Nafissatou Diallo, visibly nervous and fidgeting her hands, told a throng of reporters that she wanted to "let people know a lot of things they say about me is not true".
She spoke at the Christian Cultural Centre in Brooklyn, New York, amid a score of supporters from the church and around the city. "My daughter is crying but one day she goes 'Mom, please promise me you're gonna stop crying'," the Guinean immigrant said in accented English.
"People call you bad names. People tell bad things about you because they don't know you. You have to remember this guy, he is a powerful man, everybody knows that. But for you, only the people that you work with, or our neighbours, or the people back home, knows you."
Strauss-Kahn has pleaded not guilty to charges of attempted rape and other crimes.
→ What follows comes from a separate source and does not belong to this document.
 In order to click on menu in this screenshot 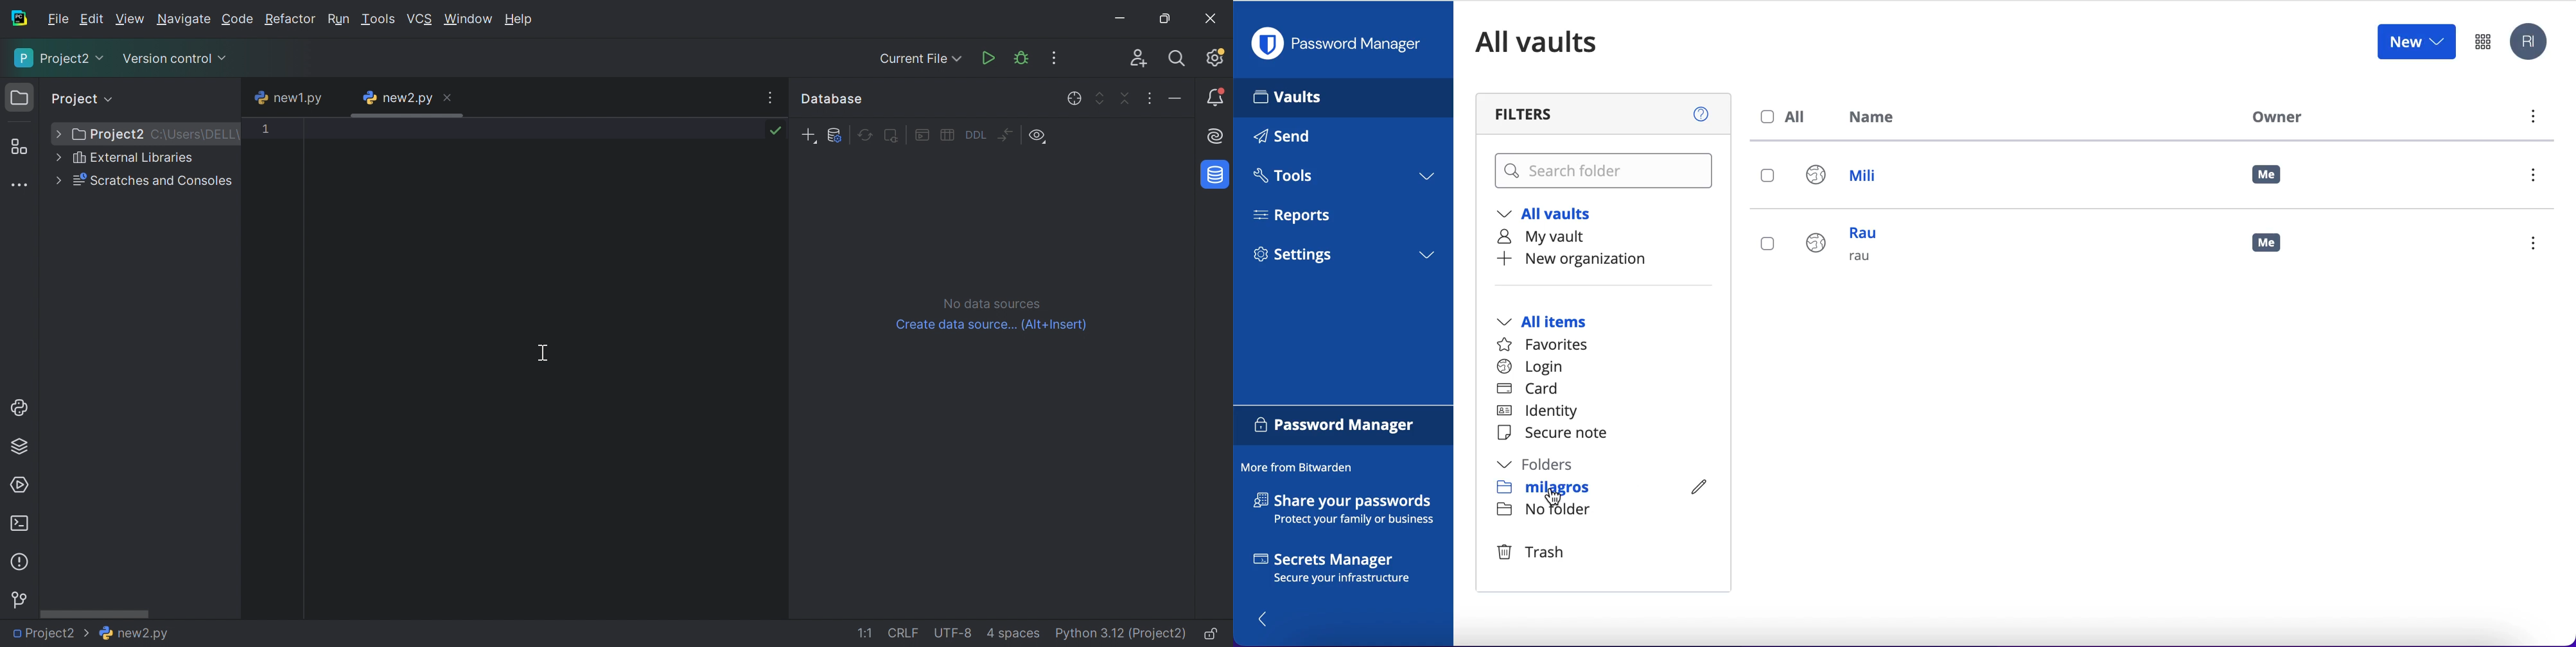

He was freed from house arrest after prosecutors admitted publicly that they had uncovered information which cast doubt on Ms Diallo's credibility.
The 62-year-old former head of the International Monetary Fund has not spoken publicly - except for a letter of resignation he wrote to the powerful money institution on May 18. "I want to say that I deny with the greatest possible firmness all of the allegations that have been made against me," he wrote. His lawyers say the case should be dropped, and they have decried the maid going public.
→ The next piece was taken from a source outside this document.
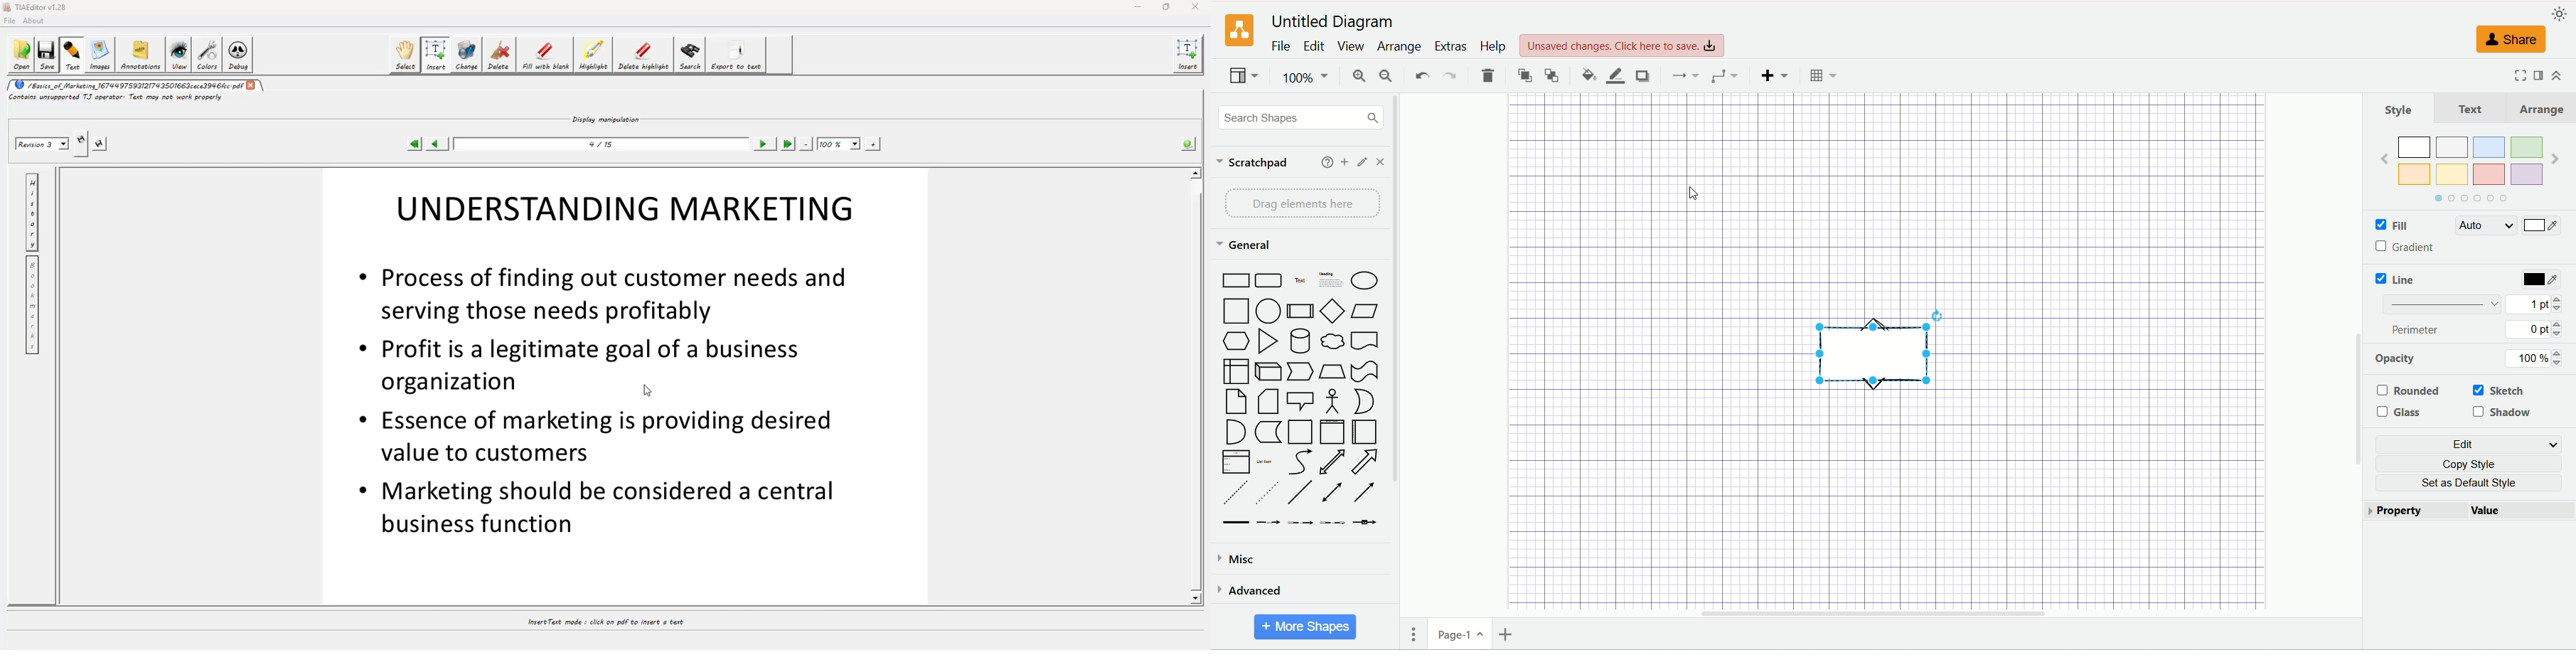  What do you see at coordinates (2511, 76) in the screenshot?
I see `Fullscreen` at bounding box center [2511, 76].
Ms Diallo broke her silence in recent interviews with ABC and Newsweek, but Thursday's event was the first time she had spoken to an uncontrolled crowd of media.
It is almost unheard of for an alleged sex assault victim to speak publicly before the end of court proceedings, and it is not clear whether Ms Diallo's decision to come forward affected her already-tenuous relationship with the prosecutors investigating her case.
She said she felt she needed to come forward because people were saying things that were untrue about her - including articles published claiming she was money-grabbing and a prostitute. Her lawyer has filed a libel suit against the New York Post for reporting the claims of prostitution; the paper stands by its reporting.
The Manhattan district attorney's office has not commented about its plans since the last court hearing where Strauss-Kahn was freed. He is still not allowed to leave the country. The next court date was postponed again until August 23.